The two in-house Tegna pilots that made the cut and will premiere next fall are a home-grown singing competition show out of Tegna’s WWL New Orleans and a panel talk show for women developed at Tegna’s WATL Atlanta.
The Atlanta show is called Sister Circle. A pilot for the show had a group of four African-American women — at least one single, some married with children — and a DJ, Sullivan says.
The panel engaged in conversations on topics that would hopefully be of interest to other African-American women and other minorities — an audience Sullivan and Tegna feel is underserved in daytime TV.
The one-hour Sister Circle will premiere as a same-day-live, weekday strip next fall on WATL and Tegna stations in other markets that have yet to be determined, Sullivan says. It will likely air at either 9 or 10 a.m., he says.
Talent has not yet been finalized. Sullivan says Tegna has options on the four panel members but has not signed them yet for the show going forward.
The New Orleans show is called Sing Like a Star. While Sister Circle is being wholly produced by Tegna, the station group has a production partner on the New Orleans singing show, Quark Entertainment. It’s the only Tegna pilot coming out of its local station development pipeline to have an outside partner, Sullivan says.
The once-a-week Sing Like a Star is designed for weekend clearances. “The New Orleans model is Saturday night access live,” Sullivan says.
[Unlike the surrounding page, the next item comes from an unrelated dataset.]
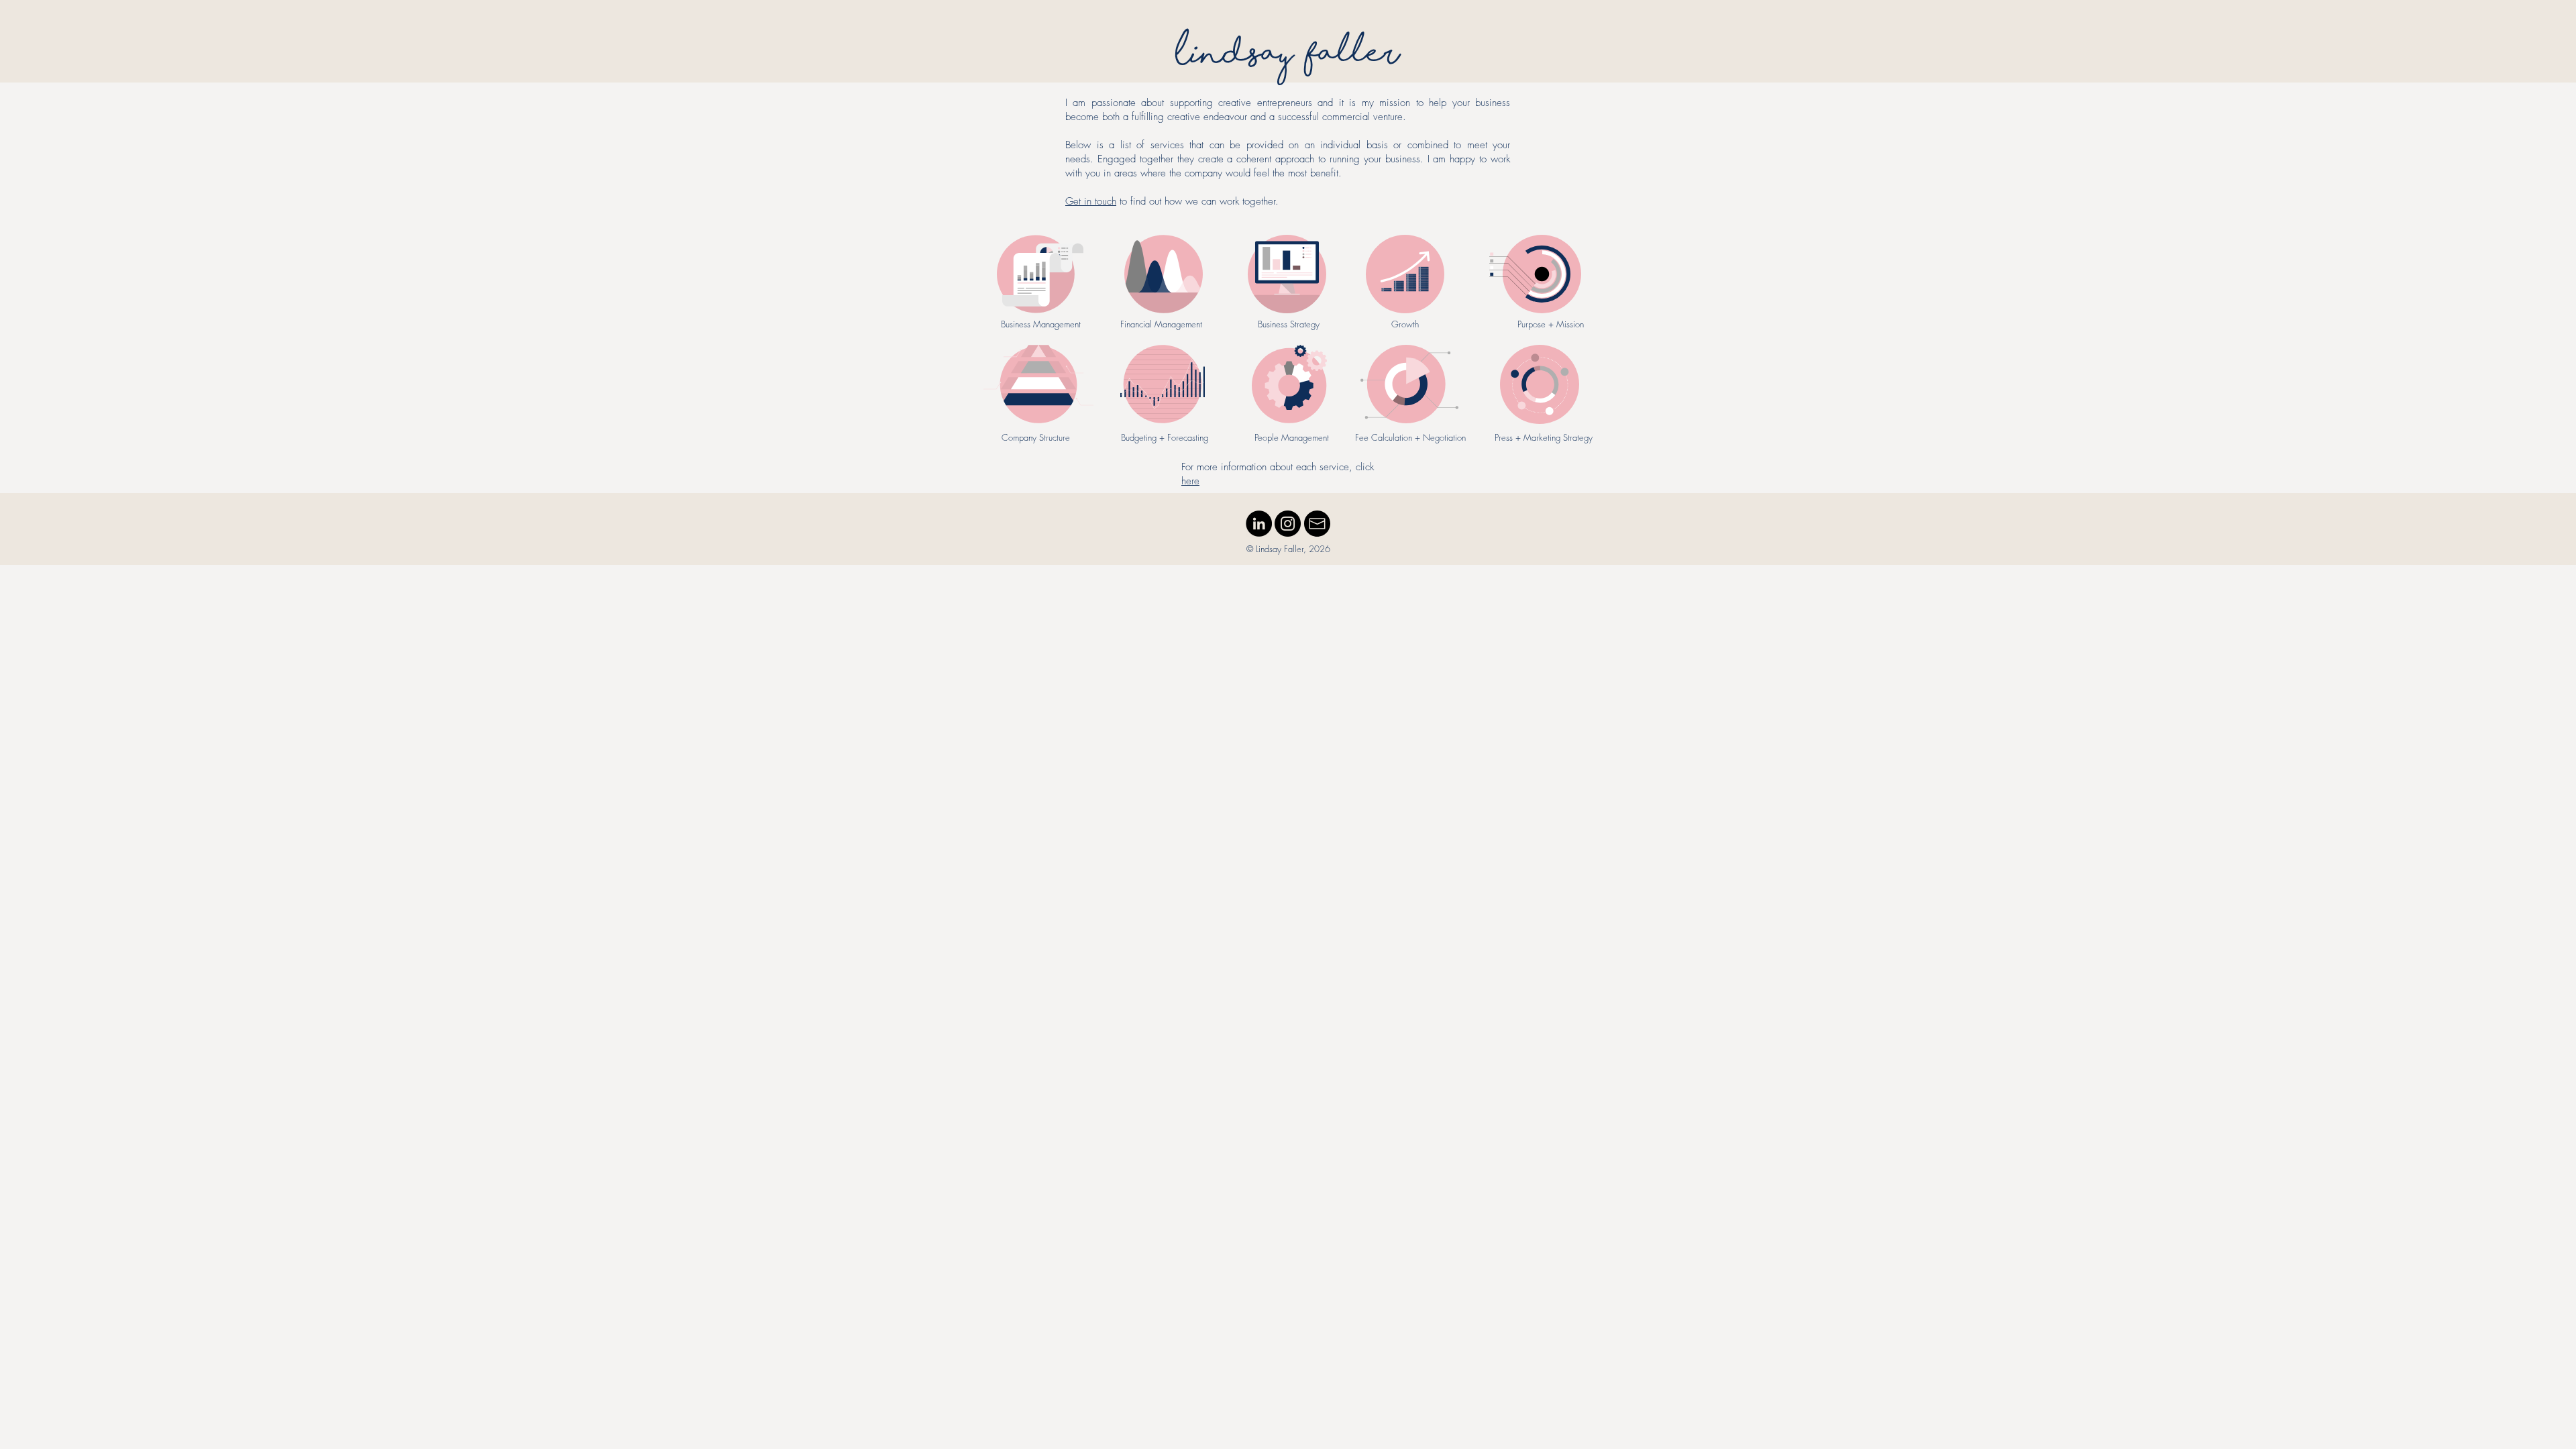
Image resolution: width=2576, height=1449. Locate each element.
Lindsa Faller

The pilot for Sing Like a Star had a host and a panel of judges, he said, noting that talent for the upcoming fall version of the show is not yet signed.
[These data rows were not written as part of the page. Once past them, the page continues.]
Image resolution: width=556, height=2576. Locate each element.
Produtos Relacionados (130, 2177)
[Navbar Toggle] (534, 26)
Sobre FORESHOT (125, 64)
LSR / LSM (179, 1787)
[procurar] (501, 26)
The goal for Sister Circle and Sing Like a Star would be to nurture them to the point where Tegna may be able to sell them to stations other than its own, Sullivan says, adding there may be “potential outside interest for second runs on cable” for Sister Circle.
He notes that projects such as Sister Circle and Sing Like a Star, which originate at Tegna stations, are not the same as other Tegna programming initiatives, namely, the T.D. Jakes syndicated talk show, distributed by Tegna and produced in partnership with Jakes and 44 Blue Productions, and BOLD, the new live-streamed weekday news pop-culture strip produced by Tegna and distributed by Tegna and MGM Television.
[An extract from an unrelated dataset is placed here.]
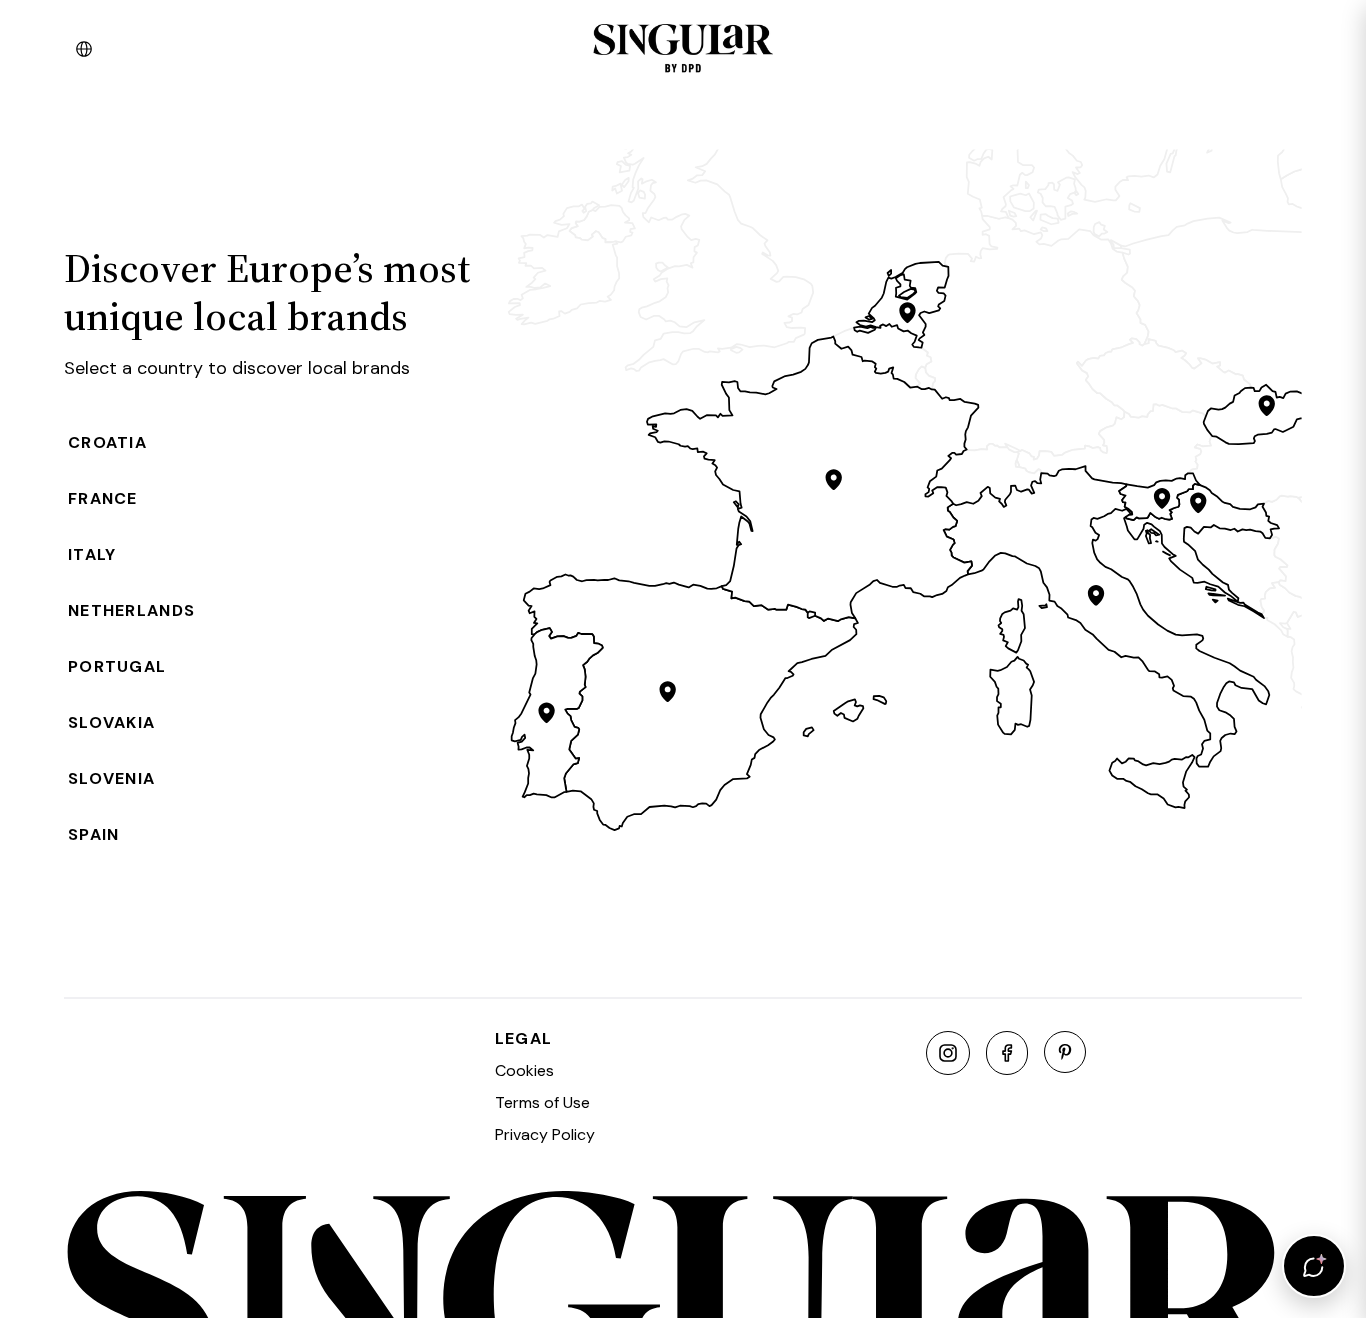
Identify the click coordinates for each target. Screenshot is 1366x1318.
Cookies (524, 1070)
Tegna has been soliciting show ideas — and encouraging the production of pilots — from its owned stations since at least 2014. Among the titles that have been previously reported were Fix This Fridays, a home fix-it and do-it-yourself show out of Tegna’s KUSA Denver that was tested for 16 weeks in fall 2014, and Breaking the News, a new take on a daily newscast under development at Tegna’s KARE Minneapolis. Fix This Fridays did not move forward, but Breaking the News is still seen on KARE.
“We have to take advantage of the talent that we have in our company as much as we do with ideas from all over the place that come over our doorstep,” Sullivan says. “So, it’s a dual-pronged attack — looking at external projects as well as taking full advantage of our internal talent.”